Os jantares na minha casa estavam se tornando silenciosos e desagradáveis. Minhas irmãs eram novas demais para entender o que estava acontecendo e meus pais perdiam a paciência muito fácil quando elas perguntavam o que estava se passando. Meus pais estavam em crise, porque tinham adquirido o trauma da Primeira Grande Guerra. Tinham medo de tudo voltar novamente, verem que eles amam indo embora, tudo que eles haviam conquistado, tirado deles... isso era o que mais os deixava aflitos.

Culpá-los por se sentir assim era inaceitável, julgando pelas perdas que ambos os dois haviam passado, anos antes. Mas como sempre, preferiam não ter uma opinião ativa com tudo isso; acredito que tinham mais medo do que tudo, o que levou-nos, também, a não ter um caráter nazi-fascista tão forte como a maioria dos alemães do nosso país. Jamais se envolvendo nos discursos do Partido Alemão Nazistas, ficamos a parte de tudo isso.


Tudo aconteceu extremamente rápido. Alguns anos se passaram, e eu consegui fugir da obrigação de me alistar, tanto porque meu pai não permitiria e eu também não queria. Sou um ser extremamente pacifico e abomino guerras ou qualquer outra coisa do tipo, e bem, cá entre nós... Segurar em uma arma nunca foi meu forte.

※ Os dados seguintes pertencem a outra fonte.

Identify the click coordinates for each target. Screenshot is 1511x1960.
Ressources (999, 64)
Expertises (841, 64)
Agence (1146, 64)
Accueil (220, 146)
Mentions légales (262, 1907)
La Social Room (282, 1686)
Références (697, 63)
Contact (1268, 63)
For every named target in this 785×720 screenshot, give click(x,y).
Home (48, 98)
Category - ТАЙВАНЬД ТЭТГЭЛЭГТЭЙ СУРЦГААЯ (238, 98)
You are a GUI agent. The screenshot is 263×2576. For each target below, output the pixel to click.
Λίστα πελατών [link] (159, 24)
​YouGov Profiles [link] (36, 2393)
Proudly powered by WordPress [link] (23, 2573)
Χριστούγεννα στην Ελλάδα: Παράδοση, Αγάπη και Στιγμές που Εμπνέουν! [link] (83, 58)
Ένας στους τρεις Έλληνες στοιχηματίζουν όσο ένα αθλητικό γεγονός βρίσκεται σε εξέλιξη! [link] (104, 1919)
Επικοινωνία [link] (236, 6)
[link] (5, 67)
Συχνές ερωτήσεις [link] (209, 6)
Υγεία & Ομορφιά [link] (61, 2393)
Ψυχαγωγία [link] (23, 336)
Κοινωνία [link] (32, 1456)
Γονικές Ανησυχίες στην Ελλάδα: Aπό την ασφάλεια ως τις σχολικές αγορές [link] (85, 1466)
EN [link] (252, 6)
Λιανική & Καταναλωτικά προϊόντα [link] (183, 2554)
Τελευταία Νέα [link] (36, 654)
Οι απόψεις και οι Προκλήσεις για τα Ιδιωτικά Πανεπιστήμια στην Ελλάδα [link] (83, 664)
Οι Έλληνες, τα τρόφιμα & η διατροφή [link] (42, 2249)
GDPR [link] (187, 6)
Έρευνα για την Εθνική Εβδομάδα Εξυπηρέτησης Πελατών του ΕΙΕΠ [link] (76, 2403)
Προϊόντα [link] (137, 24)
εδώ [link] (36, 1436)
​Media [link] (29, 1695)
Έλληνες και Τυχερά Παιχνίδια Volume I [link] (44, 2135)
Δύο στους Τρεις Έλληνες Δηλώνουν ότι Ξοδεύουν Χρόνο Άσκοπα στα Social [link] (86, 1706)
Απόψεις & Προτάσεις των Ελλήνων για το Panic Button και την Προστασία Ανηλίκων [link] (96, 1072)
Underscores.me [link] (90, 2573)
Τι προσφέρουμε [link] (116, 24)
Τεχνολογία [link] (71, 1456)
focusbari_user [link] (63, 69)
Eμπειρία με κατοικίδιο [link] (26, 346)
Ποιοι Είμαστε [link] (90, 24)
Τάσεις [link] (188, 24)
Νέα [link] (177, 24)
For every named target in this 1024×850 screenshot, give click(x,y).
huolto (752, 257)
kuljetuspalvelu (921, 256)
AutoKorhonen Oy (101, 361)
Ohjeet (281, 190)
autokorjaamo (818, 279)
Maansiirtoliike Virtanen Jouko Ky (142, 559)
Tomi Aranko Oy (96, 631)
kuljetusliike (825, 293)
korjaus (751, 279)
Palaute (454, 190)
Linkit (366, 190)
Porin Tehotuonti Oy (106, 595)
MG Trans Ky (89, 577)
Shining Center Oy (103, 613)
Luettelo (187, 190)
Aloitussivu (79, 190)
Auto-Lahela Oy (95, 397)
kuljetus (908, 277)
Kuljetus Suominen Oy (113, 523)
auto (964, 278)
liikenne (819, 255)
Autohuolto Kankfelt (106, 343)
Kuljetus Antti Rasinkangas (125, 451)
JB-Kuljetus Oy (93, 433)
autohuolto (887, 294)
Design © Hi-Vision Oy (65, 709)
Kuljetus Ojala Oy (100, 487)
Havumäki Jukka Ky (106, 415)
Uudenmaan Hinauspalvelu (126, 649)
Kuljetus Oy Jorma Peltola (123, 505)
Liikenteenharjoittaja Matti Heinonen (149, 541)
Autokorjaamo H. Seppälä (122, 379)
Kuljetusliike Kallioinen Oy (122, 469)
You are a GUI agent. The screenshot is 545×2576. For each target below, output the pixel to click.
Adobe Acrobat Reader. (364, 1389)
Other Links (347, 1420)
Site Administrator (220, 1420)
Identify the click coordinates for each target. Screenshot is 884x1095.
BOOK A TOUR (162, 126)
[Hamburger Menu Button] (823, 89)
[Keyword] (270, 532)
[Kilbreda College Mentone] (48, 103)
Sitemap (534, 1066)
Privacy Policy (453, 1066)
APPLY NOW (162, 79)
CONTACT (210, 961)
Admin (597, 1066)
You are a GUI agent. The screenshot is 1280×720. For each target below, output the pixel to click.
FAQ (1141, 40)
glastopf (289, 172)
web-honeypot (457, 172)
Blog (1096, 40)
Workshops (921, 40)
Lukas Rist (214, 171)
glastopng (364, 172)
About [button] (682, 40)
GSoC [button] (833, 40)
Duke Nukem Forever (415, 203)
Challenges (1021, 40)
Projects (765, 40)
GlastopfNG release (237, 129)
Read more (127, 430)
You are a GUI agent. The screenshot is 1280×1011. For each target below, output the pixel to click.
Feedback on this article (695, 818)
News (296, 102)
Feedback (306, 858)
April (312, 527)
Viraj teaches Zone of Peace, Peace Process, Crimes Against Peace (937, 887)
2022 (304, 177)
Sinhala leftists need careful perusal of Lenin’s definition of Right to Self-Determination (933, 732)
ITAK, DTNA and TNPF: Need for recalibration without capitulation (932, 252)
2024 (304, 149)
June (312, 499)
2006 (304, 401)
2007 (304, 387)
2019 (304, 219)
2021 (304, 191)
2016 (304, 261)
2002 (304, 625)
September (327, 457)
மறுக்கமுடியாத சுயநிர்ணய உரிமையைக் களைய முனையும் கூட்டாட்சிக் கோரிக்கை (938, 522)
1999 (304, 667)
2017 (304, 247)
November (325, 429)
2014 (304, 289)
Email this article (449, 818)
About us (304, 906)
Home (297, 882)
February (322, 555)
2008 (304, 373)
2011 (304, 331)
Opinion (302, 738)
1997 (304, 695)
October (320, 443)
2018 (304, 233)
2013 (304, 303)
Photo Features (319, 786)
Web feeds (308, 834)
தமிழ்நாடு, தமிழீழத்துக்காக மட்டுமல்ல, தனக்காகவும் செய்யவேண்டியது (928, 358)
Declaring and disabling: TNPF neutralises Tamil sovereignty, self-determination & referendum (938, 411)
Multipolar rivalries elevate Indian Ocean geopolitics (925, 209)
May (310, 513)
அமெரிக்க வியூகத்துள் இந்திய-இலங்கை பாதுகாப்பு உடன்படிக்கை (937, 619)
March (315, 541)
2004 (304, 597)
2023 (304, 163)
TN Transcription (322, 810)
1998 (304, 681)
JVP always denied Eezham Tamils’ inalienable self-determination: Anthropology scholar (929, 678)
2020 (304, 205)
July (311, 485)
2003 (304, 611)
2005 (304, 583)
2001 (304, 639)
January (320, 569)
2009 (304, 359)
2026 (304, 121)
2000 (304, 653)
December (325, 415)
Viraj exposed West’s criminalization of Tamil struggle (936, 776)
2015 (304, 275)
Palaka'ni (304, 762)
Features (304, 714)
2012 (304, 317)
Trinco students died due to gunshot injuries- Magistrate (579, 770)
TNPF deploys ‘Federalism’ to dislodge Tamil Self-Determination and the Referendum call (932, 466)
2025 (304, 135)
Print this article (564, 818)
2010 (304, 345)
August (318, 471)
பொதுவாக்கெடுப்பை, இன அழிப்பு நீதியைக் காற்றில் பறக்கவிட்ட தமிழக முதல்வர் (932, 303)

Então, em 1942, perto de Maio, fui forçado a ir. Logo ocorreria uma batalha... Stalingrado. Mais de 400 mil alemães foram mortos nessa batalha, que durou quase 122 dias. Não lembro o dia qual eu morri, apenas, lembro que foi no começo. Um dos primeiros batalhões da Ofensiva Alemão, estava eu, com minha imponente arma contra o peito, marchando, indo direto ao próprio destino... As conseqüências eram as de se esperar... Tão fácil como olhar em água cristalina...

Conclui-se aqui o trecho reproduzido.